- Data provided

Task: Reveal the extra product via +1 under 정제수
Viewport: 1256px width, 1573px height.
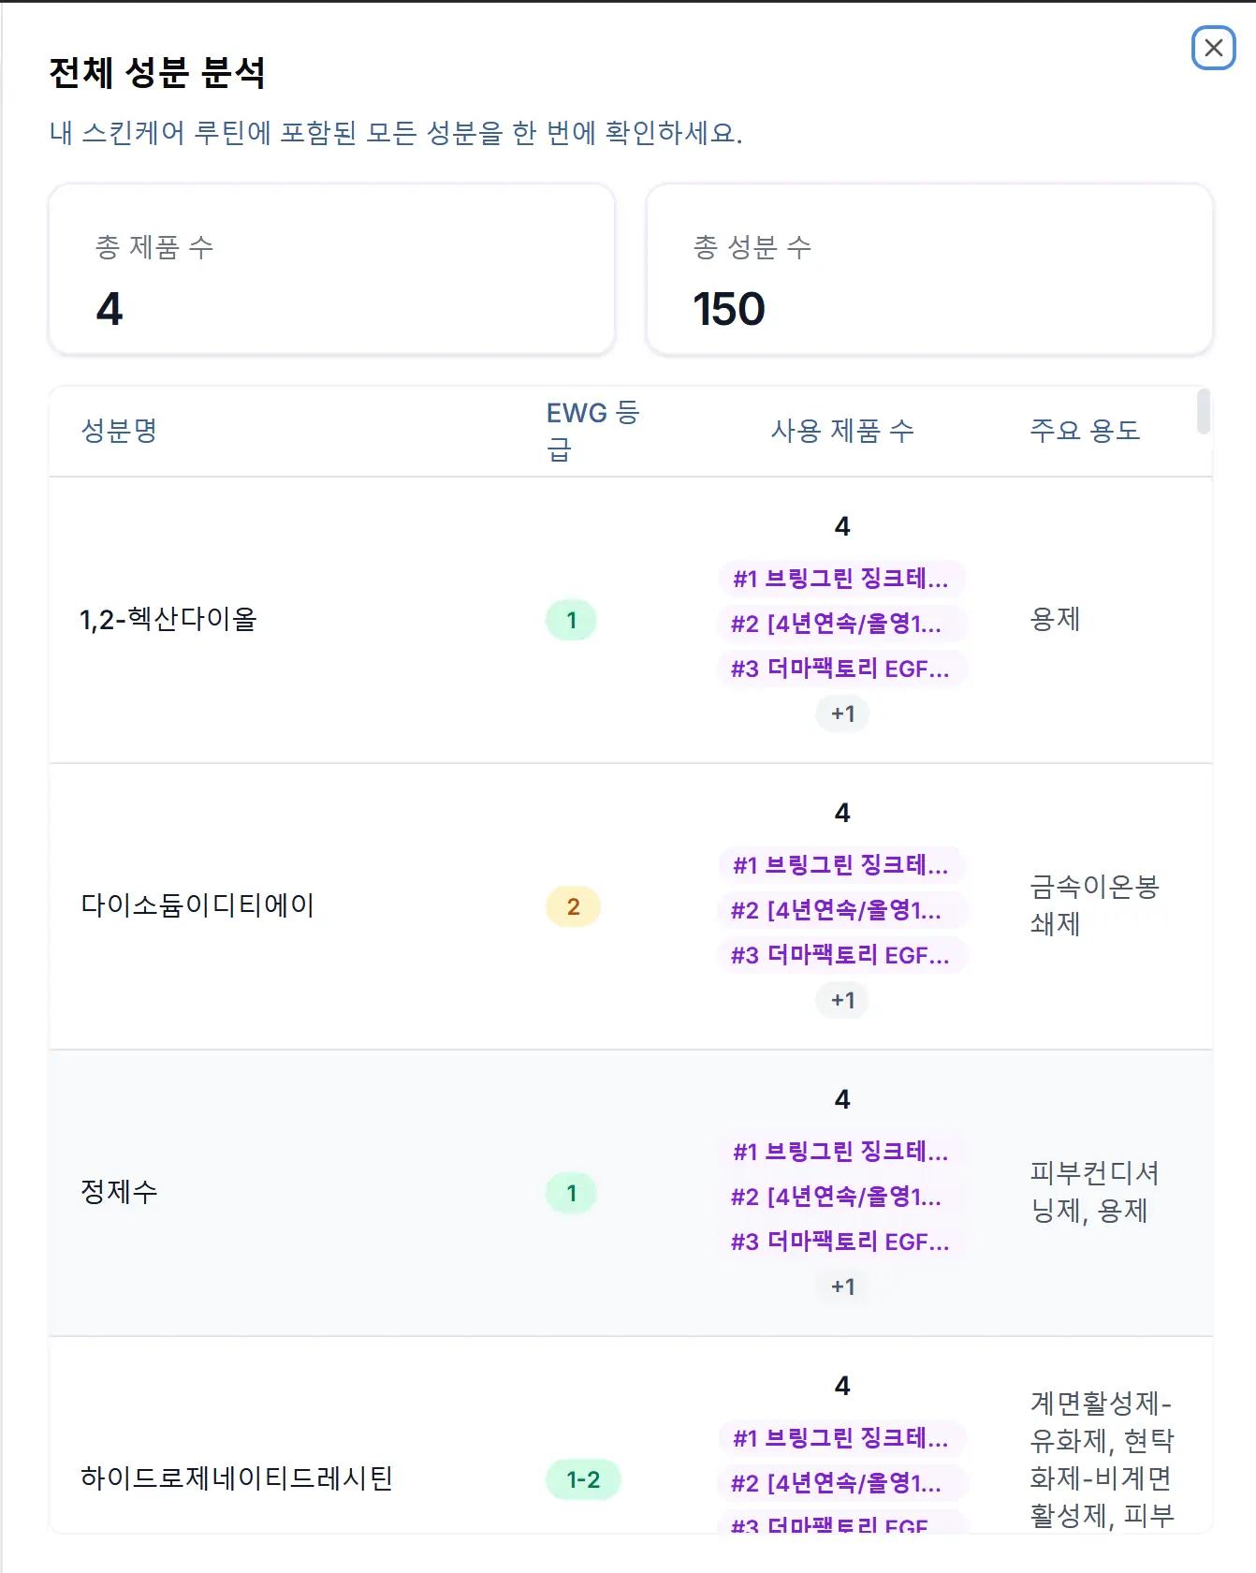Action: (x=840, y=1287)
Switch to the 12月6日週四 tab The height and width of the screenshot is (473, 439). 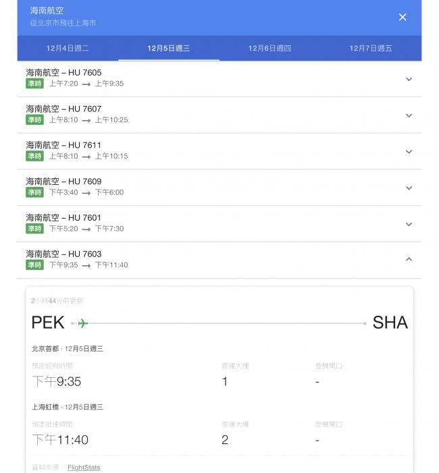coord(269,49)
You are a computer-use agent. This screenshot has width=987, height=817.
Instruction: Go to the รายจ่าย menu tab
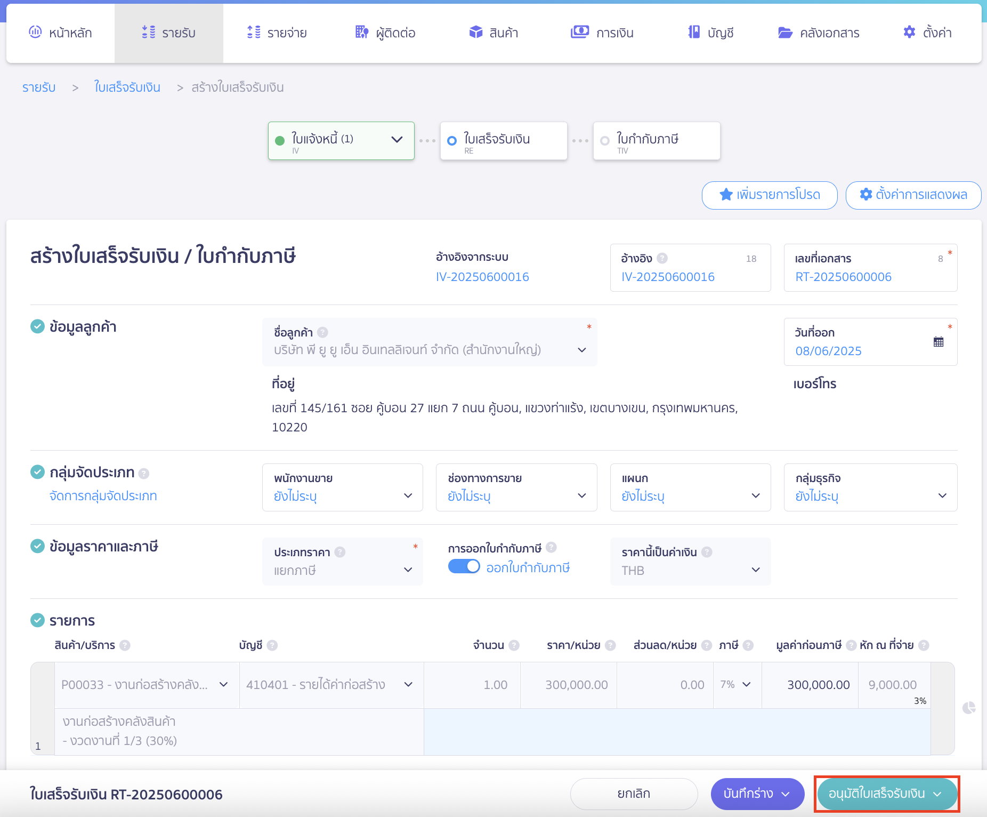pos(277,33)
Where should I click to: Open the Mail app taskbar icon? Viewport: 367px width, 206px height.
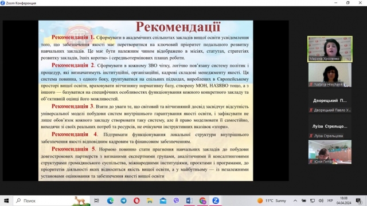click(163, 201)
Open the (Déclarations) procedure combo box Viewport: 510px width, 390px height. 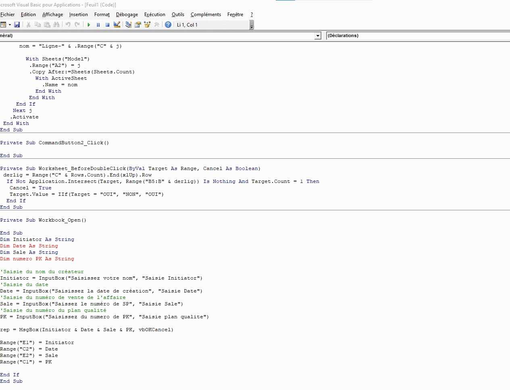418,36
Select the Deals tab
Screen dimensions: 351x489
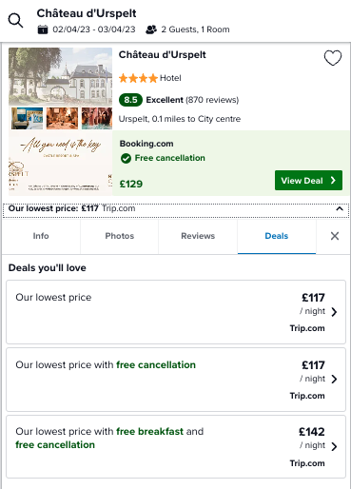click(x=277, y=236)
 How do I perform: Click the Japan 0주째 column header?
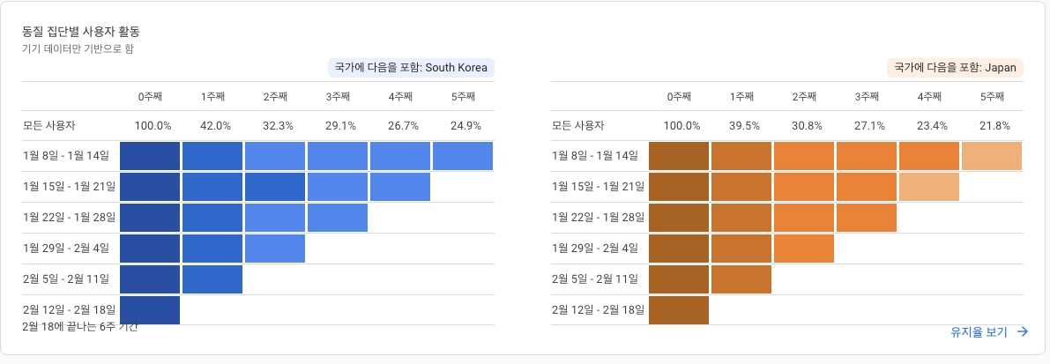pos(679,97)
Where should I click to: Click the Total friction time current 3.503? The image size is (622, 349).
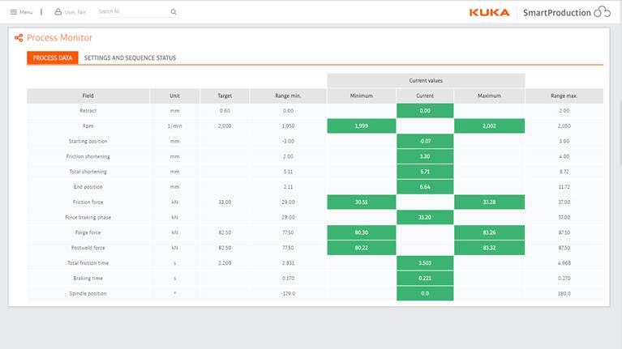click(425, 263)
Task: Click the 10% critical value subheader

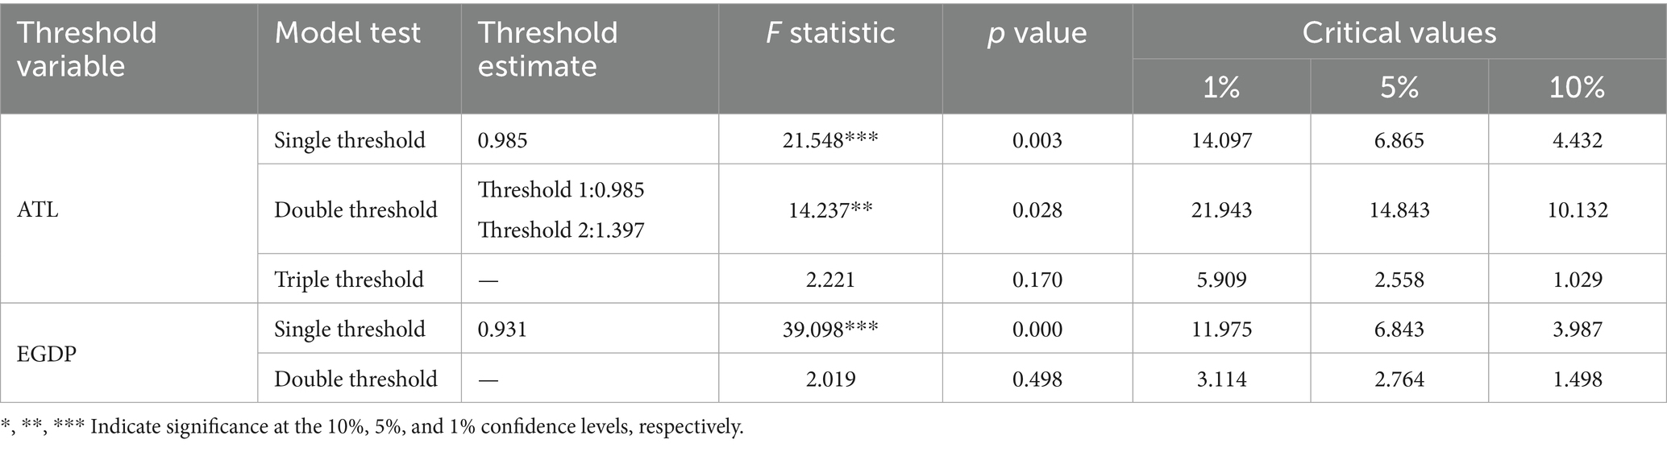Action: pos(1578,87)
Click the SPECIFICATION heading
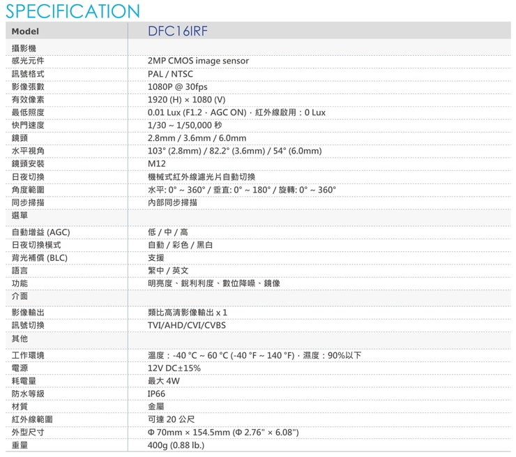Viewport: 516px width, 457px height. point(70,11)
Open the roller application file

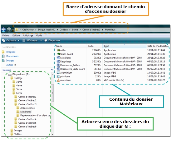(x=63, y=50)
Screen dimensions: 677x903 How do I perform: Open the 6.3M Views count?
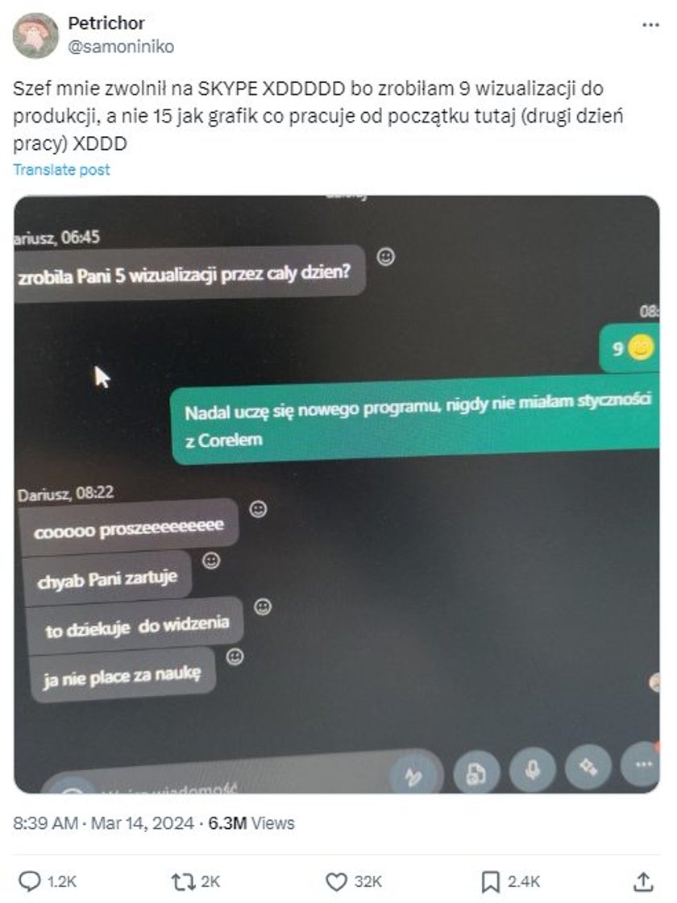(251, 823)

- Your objective
Write out exactly the lines from the line that contains "Screen dimensions: 351x489" through the end of the material, including both ends. No pictures belong in the copy.

- Reply to the task
Screen dimensions: 351x489
click(x=277, y=236)
 How do I perform: Click the Japan 0주째 column header?
pos(679,97)
Where should I click to: Click the Total friction time current 3.503? The image size is (622, 349).
click(425, 263)
Task: Click the 10% critical value subheader

Action: pos(1578,87)
Click the SPECIFICATION heading
Viewport: 516px width, 457px height. point(70,11)
Open the roller application file

(x=63, y=50)
Screen dimensions: 677x903 How do I perform: Open the 6.3M Views count?
(251, 823)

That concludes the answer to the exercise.